American officials said that White House officials were briefed on the case in recent days and that counterterrorism agencies were in contact with Canadian authorities who warned them of the arrests.
One senior counterterrorism official said there had been extensive contact between U.S. and Canadian authorities in the past several days. Though there appeared to have been no direct threat inside the United States, the proximity of the potential terrorists to the border "really got everybody's attention," the official said.
U.S. officials were granted anonymity because they were speaking about a continuing investigation.
The FBI issued a statement Saturday saying there was a "preliminary indication" that some of the Canadian subjects might have had "limited contact" with two people from Georgia who were recently arrested. Those two were Ehsanul Islam Sadequee, 19, an American of Bangladeshi descent, and Syed Haris Ahmed, 21, a Pakistani-born American.
Law-enforcement officials said they had made "casing" videos of various sites in Washington, D.C., and have said that their case was linked to the arrests of several men in Britain last fall, and that the two were believed to have met with "like-minded Islamic extremists" in Canada in March 2005.
A counterterrorism official in the United States said that while there was contact between the Georgia men earlier this year and those arrested in Canada, there was no evidence that the Georgia suspects were involved in the bombing plot.
The suspects were arrested in a series of raids that began late Friday night and continued until early Saturday morning in Toronto, the Toronto suburb of Mississauga, and Kingston, a college town southwest of Ottawa.
All of the men under arrest were taken to a heavily fortified police station in Pickering, Ontario, a city east of Toronto. Five were under the age of 18 and not identified by the authorities. The others were identified as Fahim Ahmad, 21; Zakaria Amara, 20; Asad Ansari, 21; Shareef Abdelhaleen, 30; Qayyum Abdul Jamal, 43; Mohammed Dirie, 22; Yasim Abdi Mohamed, 24; Jahmaal James, 23; Amin Mohamed Durrani, 19; Steven Vikash Chand, alias Abdul Shakur, 25; Ahmad Mustafa Ghany, 21; and Saad Khalid, 19.
Anser Farooq, a lawyer from Mississauga who is representing five of the defendants, said a lack of information at Saturday's court hearing made it difficult to assess the case brought by the police.
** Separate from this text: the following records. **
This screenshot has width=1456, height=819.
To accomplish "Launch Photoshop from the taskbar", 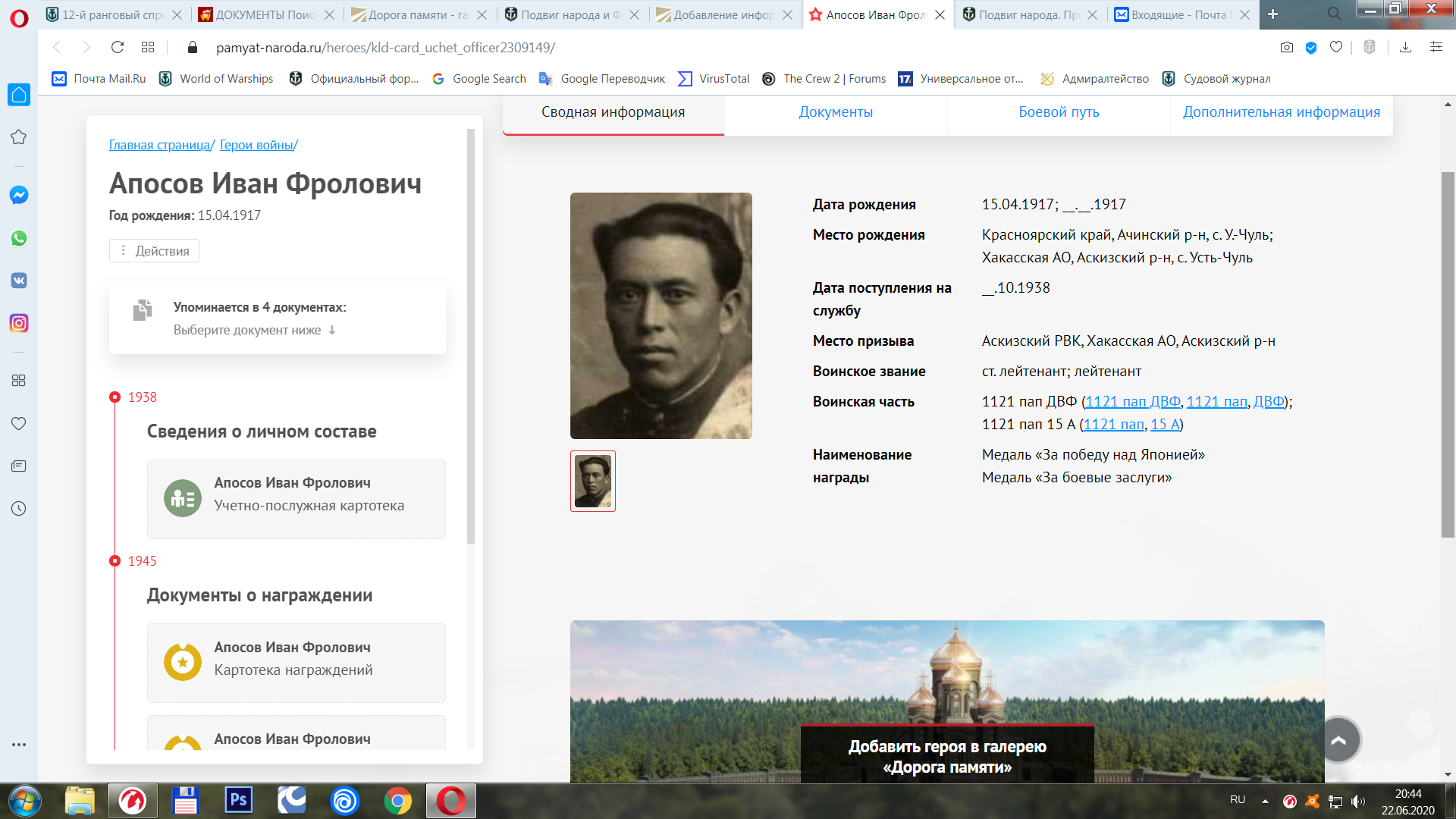I will point(238,800).
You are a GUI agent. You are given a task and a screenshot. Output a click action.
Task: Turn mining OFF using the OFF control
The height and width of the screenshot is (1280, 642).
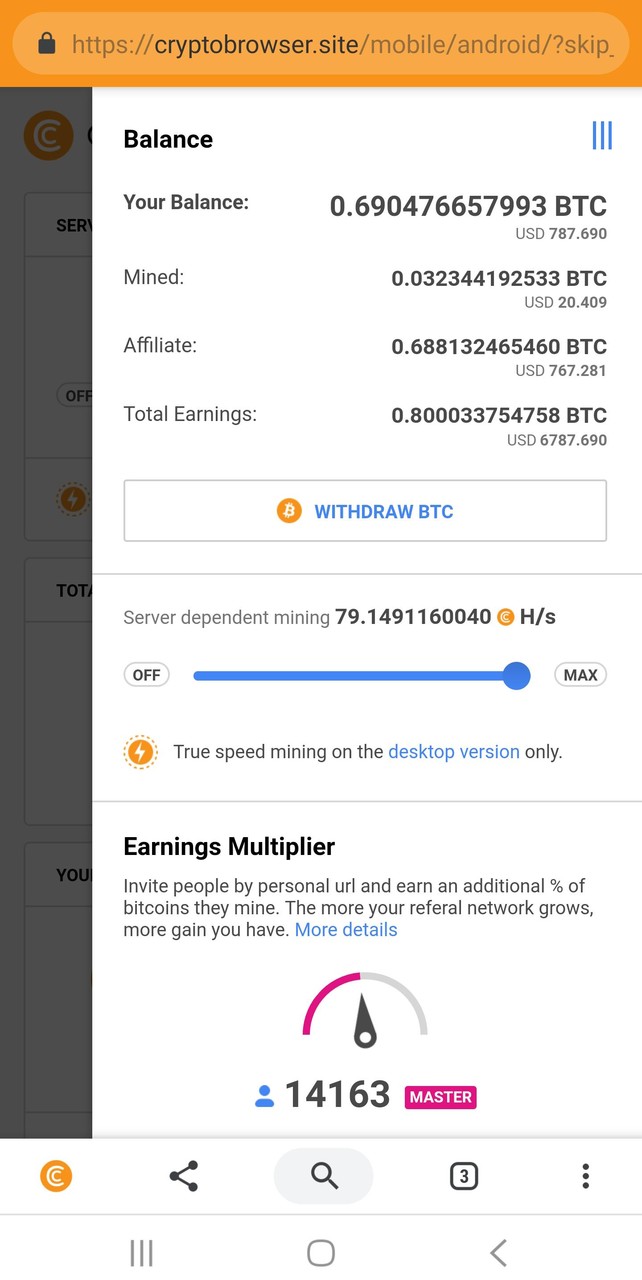click(146, 675)
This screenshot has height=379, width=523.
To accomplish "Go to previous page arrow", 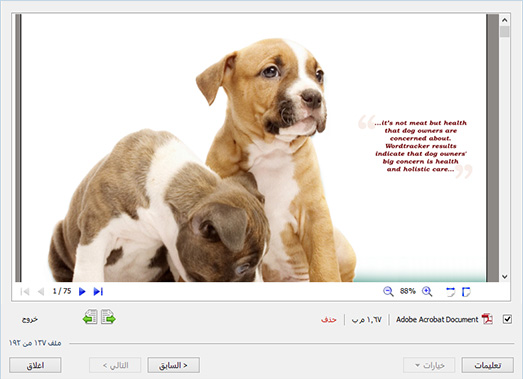I will 41,292.
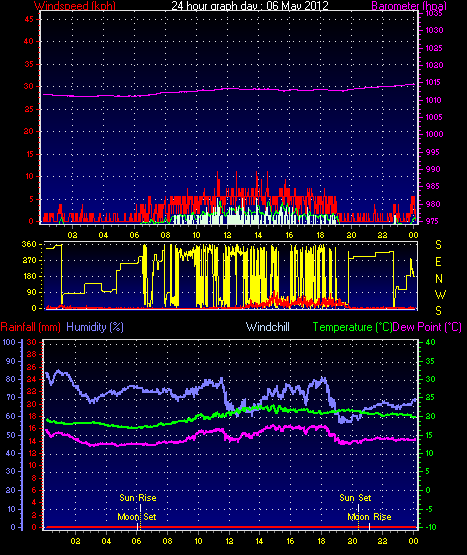The width and height of the screenshot is (467, 555).
Task: Click the E compass direction letter
Action: [x=438, y=262]
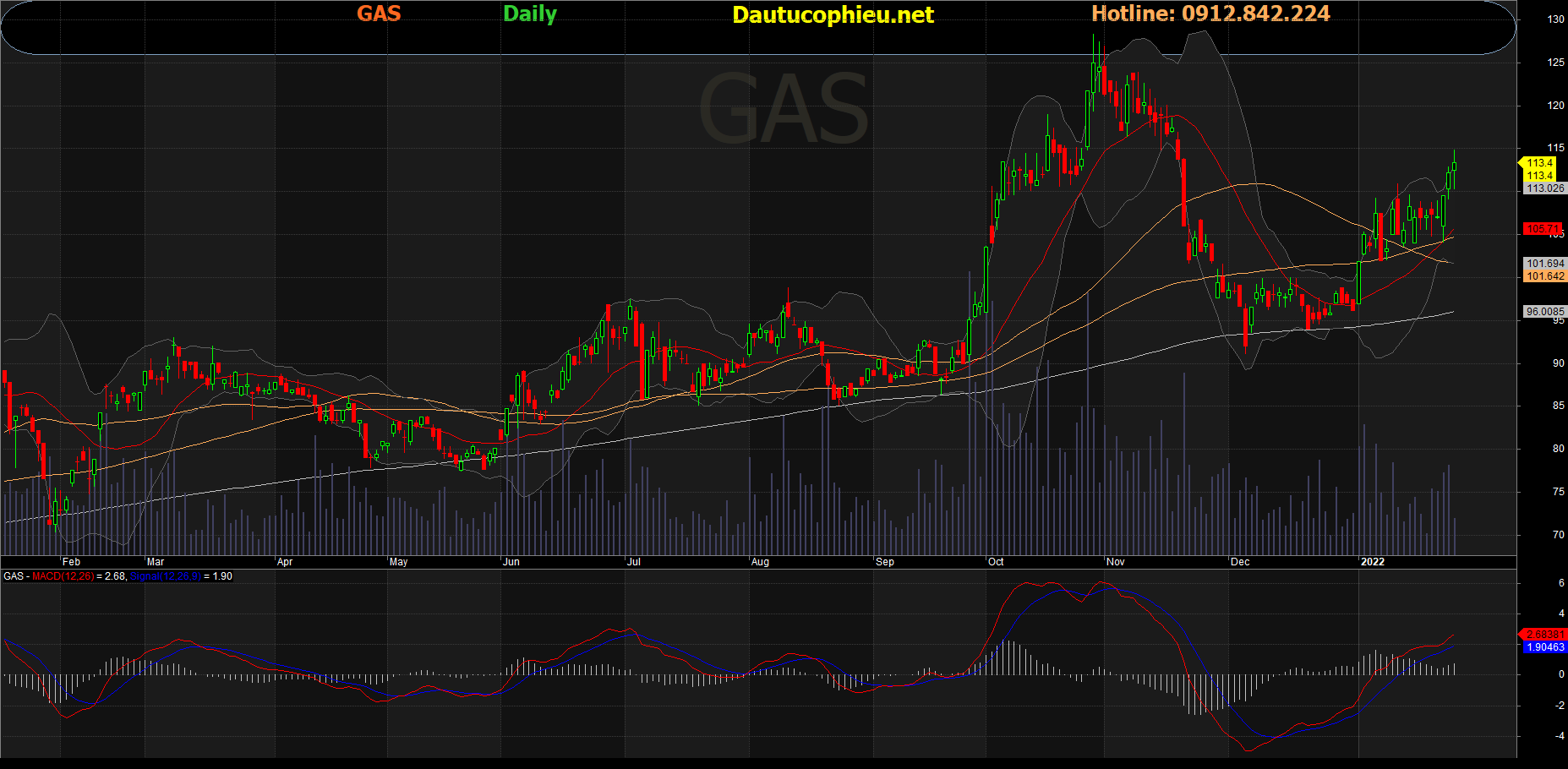
Task: Click the red 105.71 price tag
Action: tap(1543, 229)
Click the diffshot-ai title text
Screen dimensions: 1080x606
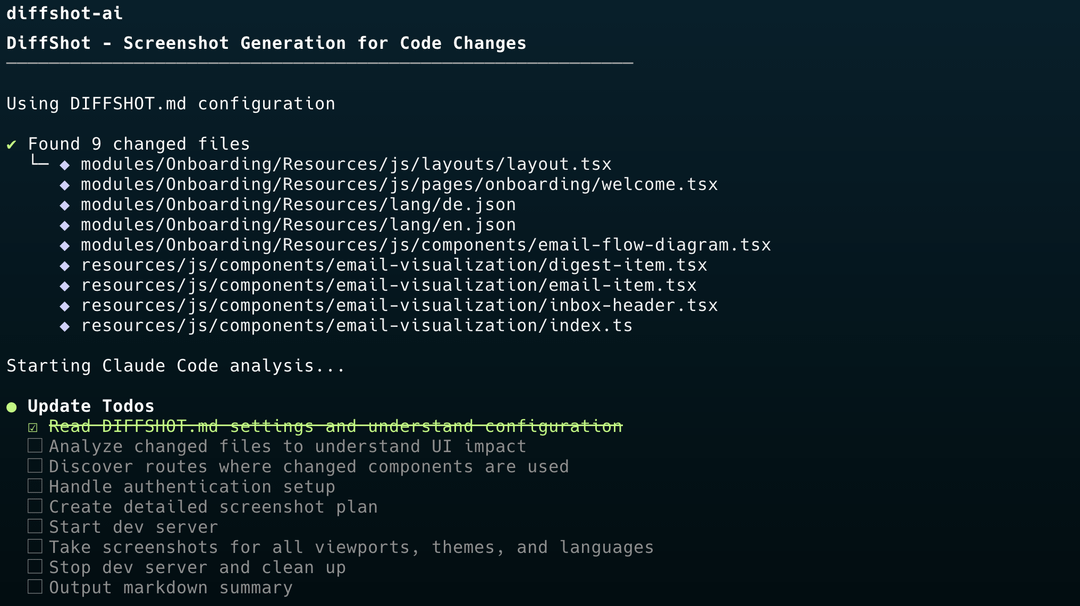[65, 13]
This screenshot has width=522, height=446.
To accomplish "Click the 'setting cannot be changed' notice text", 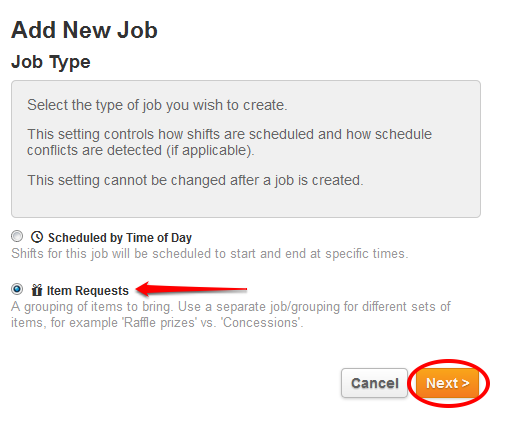I will pyautogui.click(x=195, y=180).
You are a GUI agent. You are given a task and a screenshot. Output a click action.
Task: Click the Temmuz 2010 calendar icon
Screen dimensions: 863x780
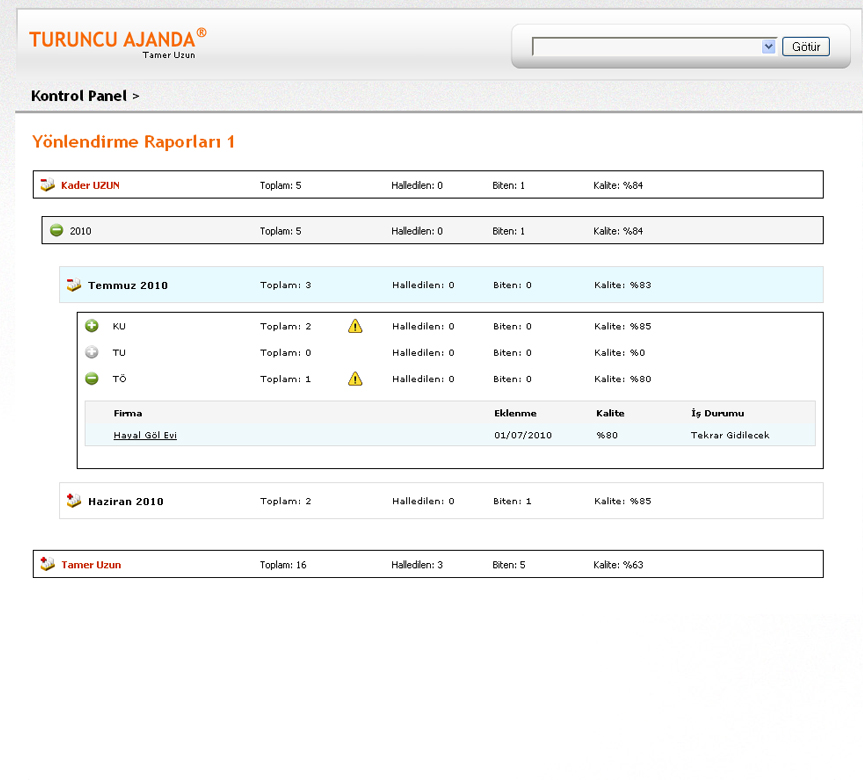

In court, he said, government lawyers broke with tradition and did not present a synopsis of the reasons for their charges, arguing that they had not had time to prepare it. It will, however, be presented at a hearing Tuesday.
Both the police and a spokeswoman for the intelligence agency declined to say when they first became aware of the Canadian group. In an interview with the Canadian Broadcasting Corp., Mayor David Miller of Toronto said he was given a confidential briefing about the group several months ago.
The alleged plotters operated what the police called training camps for its members. At their news conference, the police displayed at least one pistol, electronics components, military fatigues, army-style boots and two-way radios they said were used at the camps, although they would not disclose their location.
All but two of the adult suspects appeared at a court north of Toronto in Brampton, Ontario, on Saturday afternoon. By late morning, all entrances to the Brampton courthouse were blockaded by steel barriers and police cars. As snipers watched from nearby rooftops, people entering the court were required to remove their shoes and were searched at a series of three command checkpoints by tactical officers carrying heavy weapons and accompanied by bomb-sniffing dogs.
Alvin Chand, the brother of suspect Steven Vikash Chand, dismissed the police allegations outside the courthouse.
"He's not a terrorist, come on, he's a Canadian citizen," Chand told the Canadian Press. "The people that were arrested are good people. They go to the mosque. They go to school, go to college."